Task to complete: Lift out all lines below that contain "from".

Collection entries:
- - - - -

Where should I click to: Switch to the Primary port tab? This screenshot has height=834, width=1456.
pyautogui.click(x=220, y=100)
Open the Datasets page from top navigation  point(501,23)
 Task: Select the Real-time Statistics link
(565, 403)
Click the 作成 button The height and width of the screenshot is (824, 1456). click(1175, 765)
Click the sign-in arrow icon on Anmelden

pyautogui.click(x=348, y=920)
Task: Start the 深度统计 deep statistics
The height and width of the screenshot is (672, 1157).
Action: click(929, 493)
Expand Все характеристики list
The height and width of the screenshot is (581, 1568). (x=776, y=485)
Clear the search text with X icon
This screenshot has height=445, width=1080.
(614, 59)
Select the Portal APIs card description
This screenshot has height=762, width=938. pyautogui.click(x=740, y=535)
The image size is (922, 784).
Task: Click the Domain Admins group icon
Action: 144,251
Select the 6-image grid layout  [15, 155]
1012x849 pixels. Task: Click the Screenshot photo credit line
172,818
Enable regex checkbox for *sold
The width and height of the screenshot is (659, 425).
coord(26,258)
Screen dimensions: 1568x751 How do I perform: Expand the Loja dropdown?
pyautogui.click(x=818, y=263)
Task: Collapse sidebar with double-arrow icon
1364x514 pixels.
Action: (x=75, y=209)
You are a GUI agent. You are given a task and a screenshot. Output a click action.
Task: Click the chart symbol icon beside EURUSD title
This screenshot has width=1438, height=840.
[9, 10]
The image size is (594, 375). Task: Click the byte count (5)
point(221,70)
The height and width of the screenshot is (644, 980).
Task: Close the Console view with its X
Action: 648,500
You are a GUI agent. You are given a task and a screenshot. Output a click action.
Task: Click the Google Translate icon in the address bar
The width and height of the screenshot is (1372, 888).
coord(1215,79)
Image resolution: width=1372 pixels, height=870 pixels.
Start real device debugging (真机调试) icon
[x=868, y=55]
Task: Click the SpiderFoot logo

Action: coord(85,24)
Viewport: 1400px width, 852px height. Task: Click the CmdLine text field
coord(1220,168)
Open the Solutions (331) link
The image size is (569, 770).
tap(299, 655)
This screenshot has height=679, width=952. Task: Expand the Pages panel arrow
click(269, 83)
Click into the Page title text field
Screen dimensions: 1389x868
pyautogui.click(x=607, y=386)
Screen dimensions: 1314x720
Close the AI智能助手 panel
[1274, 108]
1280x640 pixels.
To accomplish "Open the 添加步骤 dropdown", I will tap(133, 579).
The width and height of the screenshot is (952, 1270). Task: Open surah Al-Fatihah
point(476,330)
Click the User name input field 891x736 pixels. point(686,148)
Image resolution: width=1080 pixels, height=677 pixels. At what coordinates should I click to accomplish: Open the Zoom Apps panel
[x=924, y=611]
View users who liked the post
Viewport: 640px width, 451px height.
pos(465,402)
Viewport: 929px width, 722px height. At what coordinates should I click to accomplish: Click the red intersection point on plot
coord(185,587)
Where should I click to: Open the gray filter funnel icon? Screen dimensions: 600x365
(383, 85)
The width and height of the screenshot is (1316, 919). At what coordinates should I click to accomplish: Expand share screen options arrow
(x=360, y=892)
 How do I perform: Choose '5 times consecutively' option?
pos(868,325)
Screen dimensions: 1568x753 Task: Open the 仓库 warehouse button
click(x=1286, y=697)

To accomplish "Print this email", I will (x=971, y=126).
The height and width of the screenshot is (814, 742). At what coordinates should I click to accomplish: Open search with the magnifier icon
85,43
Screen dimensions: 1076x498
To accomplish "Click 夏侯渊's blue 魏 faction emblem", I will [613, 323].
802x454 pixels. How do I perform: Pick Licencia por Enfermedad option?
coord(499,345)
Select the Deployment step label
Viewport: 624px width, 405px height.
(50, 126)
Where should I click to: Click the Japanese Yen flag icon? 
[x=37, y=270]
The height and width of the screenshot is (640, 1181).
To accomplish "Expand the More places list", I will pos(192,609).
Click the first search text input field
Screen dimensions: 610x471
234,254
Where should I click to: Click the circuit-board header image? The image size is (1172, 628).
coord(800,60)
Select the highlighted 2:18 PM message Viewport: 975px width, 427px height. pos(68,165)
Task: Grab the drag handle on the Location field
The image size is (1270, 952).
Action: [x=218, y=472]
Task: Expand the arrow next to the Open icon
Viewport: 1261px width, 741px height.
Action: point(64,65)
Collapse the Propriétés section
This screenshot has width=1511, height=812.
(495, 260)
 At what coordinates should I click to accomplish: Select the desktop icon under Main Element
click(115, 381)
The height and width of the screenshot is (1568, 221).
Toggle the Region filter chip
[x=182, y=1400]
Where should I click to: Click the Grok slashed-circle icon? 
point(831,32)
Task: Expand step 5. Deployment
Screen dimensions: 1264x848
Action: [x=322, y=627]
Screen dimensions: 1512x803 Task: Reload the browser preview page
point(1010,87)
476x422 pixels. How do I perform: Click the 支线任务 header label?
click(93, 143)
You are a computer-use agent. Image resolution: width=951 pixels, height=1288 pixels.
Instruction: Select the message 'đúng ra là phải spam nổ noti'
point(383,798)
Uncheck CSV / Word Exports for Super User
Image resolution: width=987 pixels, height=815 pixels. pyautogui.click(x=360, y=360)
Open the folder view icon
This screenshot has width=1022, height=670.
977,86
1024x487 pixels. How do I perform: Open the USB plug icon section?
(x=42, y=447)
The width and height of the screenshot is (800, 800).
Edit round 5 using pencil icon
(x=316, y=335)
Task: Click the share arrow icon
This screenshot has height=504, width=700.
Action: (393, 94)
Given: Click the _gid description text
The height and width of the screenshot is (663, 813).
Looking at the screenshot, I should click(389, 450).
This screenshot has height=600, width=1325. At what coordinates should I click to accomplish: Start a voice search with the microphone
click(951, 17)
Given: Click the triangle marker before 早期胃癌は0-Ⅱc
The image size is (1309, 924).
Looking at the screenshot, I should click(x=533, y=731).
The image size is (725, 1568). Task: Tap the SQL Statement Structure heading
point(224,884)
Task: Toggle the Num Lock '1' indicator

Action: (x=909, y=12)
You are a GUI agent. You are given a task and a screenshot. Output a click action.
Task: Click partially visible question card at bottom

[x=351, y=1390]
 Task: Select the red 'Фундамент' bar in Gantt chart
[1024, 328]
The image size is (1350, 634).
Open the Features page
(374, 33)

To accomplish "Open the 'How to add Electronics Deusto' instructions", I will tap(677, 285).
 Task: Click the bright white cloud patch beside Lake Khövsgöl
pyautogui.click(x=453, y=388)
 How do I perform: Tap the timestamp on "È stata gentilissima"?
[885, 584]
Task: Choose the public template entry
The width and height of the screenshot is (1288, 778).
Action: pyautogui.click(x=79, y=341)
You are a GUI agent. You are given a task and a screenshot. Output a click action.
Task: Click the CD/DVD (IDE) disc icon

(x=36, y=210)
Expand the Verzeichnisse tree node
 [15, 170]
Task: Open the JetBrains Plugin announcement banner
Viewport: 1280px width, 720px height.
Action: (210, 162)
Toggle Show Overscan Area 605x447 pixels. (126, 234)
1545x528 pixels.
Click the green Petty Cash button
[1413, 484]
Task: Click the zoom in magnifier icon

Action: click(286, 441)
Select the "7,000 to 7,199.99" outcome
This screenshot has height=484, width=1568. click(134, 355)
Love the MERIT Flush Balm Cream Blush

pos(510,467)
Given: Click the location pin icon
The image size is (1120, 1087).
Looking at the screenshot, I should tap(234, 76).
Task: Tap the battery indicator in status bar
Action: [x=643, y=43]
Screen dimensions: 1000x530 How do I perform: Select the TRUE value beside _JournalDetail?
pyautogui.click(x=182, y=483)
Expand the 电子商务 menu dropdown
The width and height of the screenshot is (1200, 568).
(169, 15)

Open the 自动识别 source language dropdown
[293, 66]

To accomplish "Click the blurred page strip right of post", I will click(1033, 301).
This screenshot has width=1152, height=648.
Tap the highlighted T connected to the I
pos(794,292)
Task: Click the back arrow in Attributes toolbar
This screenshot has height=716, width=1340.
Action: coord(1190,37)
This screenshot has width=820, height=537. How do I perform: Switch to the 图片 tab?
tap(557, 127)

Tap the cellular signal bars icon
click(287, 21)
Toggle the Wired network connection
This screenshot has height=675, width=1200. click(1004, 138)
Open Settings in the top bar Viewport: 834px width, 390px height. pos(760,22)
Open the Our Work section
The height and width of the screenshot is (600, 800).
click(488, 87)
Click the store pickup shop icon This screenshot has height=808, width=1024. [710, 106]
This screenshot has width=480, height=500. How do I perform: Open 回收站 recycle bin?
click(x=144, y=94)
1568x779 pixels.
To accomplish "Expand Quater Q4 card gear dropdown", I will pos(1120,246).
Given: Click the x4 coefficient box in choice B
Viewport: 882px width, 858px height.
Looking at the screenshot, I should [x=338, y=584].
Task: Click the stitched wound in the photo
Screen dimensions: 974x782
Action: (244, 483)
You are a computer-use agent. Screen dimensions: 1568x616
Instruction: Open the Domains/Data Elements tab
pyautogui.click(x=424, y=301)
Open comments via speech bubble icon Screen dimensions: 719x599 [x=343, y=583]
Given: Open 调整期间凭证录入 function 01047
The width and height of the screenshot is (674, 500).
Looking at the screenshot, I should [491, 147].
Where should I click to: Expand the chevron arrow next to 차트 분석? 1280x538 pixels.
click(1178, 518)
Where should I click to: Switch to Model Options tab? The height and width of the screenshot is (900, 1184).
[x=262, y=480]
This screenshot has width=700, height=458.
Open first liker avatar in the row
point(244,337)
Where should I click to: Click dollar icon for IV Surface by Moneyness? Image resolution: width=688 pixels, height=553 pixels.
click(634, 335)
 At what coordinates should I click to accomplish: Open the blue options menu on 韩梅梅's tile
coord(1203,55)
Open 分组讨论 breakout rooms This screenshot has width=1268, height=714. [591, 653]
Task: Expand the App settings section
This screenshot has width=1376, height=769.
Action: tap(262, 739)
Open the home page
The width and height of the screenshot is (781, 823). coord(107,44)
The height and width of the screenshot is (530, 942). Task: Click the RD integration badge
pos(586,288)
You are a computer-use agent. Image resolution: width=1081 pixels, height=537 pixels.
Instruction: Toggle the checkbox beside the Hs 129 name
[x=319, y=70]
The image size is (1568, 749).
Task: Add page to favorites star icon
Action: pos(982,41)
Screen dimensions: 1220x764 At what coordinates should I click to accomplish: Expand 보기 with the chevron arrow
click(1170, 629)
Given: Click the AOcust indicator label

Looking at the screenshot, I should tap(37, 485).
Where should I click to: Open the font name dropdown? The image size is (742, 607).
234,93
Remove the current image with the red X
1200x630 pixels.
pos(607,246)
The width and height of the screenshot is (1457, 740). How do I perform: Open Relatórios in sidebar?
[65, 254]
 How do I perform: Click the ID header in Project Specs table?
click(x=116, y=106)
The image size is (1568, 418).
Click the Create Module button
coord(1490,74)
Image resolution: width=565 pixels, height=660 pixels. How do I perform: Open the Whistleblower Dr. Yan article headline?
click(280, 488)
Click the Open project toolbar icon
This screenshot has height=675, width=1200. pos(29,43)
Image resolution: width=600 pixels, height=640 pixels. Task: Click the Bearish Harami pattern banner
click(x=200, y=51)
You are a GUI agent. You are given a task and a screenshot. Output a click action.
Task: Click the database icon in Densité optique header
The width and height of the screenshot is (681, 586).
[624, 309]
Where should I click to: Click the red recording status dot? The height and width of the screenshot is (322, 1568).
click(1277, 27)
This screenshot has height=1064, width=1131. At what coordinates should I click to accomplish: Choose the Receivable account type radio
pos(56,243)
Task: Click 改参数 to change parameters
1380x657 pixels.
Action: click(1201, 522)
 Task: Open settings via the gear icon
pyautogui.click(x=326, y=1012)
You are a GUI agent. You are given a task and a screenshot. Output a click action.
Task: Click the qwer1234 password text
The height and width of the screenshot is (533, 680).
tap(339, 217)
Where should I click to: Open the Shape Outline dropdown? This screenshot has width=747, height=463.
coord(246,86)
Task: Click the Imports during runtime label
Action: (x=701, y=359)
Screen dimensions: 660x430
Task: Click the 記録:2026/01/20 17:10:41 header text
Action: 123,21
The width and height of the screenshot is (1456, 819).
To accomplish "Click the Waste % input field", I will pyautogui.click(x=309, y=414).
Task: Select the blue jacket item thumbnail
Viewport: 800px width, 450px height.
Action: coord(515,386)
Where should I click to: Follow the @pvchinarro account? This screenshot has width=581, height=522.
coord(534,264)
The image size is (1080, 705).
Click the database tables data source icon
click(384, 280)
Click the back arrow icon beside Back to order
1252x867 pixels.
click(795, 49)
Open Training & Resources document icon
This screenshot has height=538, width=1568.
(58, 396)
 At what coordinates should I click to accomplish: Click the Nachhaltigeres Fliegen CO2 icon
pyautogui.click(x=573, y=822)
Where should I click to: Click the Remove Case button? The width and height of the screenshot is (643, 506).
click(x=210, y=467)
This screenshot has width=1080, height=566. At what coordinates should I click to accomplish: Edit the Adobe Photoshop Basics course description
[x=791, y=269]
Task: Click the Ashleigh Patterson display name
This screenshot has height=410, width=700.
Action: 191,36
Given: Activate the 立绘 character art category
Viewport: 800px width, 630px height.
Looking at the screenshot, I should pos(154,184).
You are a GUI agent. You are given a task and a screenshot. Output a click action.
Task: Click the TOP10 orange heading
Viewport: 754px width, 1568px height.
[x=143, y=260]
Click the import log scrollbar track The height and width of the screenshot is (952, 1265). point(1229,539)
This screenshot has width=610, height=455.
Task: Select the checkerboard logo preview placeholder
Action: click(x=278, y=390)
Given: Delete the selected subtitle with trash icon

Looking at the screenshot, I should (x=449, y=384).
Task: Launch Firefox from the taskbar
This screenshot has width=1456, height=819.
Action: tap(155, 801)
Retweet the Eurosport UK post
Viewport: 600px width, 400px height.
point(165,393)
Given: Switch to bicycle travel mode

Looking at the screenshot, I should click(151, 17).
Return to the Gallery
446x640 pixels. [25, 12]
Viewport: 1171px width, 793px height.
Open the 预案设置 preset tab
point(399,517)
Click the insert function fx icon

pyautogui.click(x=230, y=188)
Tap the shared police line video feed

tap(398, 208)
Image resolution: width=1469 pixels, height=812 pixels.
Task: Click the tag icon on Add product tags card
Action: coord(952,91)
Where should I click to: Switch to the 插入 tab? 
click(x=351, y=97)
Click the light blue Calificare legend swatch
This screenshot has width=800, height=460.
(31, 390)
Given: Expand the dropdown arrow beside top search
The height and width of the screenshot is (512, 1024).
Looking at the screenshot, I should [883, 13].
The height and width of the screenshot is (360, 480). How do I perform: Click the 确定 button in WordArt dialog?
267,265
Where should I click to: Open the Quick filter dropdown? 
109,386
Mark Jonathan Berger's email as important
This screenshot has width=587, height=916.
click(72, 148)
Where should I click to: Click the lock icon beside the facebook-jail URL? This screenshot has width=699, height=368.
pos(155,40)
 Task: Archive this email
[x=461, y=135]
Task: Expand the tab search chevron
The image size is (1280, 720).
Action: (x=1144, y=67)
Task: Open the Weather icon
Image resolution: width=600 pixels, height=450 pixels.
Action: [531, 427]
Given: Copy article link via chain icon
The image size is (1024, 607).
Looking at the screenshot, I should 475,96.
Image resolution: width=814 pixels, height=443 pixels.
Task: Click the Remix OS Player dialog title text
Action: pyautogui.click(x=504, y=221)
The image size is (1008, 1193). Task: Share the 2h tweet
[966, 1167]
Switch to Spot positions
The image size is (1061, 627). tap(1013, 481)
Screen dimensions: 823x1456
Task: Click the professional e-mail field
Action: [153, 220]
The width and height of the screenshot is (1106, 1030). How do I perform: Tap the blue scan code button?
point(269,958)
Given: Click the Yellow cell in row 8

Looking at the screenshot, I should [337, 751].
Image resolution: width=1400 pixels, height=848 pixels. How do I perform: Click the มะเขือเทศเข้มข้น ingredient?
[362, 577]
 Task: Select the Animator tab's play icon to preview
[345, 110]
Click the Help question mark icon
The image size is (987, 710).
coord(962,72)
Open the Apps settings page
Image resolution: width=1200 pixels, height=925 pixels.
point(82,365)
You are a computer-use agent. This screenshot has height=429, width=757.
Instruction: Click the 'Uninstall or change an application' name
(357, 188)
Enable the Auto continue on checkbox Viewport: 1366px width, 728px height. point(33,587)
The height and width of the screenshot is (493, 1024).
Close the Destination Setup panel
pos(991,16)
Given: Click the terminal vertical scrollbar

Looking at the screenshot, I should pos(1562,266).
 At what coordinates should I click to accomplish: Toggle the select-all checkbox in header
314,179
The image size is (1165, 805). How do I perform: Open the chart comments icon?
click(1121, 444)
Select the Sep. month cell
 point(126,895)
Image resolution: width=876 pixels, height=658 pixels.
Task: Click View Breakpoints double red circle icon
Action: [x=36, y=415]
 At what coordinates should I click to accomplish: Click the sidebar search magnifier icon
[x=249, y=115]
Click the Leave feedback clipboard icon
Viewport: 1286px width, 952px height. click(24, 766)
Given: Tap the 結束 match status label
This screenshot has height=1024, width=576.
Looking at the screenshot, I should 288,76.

- - - - -

Response area:
Open the Datasets page from top navigation  point(501,23)
Task: Launch Firefox from the taskbar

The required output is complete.